**Passage to read:**
PHOTO: Advocates say Gov. Dannel Malloy's new budget will double the share cost for caregivers help for at risk seniors. Courtesy AARP/Istockphoto/Alexis Rathis
PHOTO: Advocates say Gov. Dannel Malloy's new budget will double the share cost for caregivers help for at risk seniors. Courtesy AARP/Istockphoto/Alexis Rathis
February 19, 2015

HARTFORD, Conn. – Gov. Dannel Malloy unveiled his new $40 billion budget on Wednesday, and advocates say it spells bad news for caregivers and the frail Connecticut seniors who need them.

Claudio Gualtieri, associate state director of advocacy for AARP Connecticut, says the budget will double the cost share from 7 percent to 15 percent for seniors at risk of long term hospitalization or nursing home care.

"There's 1,100 people served under that program now,” Gualtieri points out. “It prevents them from entering nursing homes and it saves the state money in the long run by avoiding institutional care – and there's a cut to the program and then it is basically timed out. "

By timed out, Gualtieri says that means new seniors would be prohibited from joining the program under the governor's proposal. He says the budget slashes another half billion dollars for respite care programs.

**Exercise A:**
In the article on Gov. Malloy's budget, what cost share change for at-risk seniors does Claudio Gualtieri describe?
**Exercise B:**
Pick up the article on Gov. Malloy's budget after its final sentence and write its next paragraph.

**Given records:**
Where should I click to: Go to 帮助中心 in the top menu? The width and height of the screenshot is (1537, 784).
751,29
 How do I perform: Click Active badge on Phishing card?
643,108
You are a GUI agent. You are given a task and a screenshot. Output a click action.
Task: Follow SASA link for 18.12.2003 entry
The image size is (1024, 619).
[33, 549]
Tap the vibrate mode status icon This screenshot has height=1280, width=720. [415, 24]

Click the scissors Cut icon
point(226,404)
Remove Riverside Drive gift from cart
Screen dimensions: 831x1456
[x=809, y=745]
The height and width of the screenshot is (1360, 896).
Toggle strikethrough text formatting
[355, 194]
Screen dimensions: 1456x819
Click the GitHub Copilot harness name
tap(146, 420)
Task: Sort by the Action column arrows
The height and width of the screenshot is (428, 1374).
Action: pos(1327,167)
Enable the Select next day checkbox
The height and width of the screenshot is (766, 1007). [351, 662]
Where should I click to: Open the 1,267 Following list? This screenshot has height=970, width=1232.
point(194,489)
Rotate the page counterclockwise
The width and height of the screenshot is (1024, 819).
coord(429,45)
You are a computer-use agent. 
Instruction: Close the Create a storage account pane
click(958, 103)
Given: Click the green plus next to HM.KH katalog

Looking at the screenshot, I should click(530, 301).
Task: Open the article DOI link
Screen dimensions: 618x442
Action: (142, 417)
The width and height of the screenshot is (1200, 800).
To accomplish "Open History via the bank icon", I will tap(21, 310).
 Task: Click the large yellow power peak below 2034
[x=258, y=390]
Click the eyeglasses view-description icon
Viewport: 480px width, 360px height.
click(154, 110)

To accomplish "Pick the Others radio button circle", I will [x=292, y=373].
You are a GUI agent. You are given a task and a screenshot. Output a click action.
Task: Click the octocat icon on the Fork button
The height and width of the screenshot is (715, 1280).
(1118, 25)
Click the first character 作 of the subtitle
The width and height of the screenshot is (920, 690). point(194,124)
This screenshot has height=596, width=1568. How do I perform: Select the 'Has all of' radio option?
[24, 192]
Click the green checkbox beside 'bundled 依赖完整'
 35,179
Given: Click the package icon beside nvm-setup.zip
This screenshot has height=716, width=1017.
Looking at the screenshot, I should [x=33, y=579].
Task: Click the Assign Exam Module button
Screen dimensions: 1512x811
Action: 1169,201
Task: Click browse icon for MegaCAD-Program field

**Response area A:**
The cost share would double, from 7 percent to 15 percent.

**Response area B:**
Malloy says he was forced to make tough choices that under ideal circumstances he would not make.

But Gualtieri says cuts to caregiver programs will cost the state plenty more in the long run.

"The idea is that if we can provide some basic services – like visiting nurses, homemaker companions, home delivered meals, a little bit of help around the house with activities and daily life – then a senior can live independently at home," he says.

Gualtieri adds AARP research shows that caregivers can serve older adults in the community at a fraction of the cost of nursing home care.

AARP data also indicates that 44 percent of families already are paying out of pocket for the care of a loved one.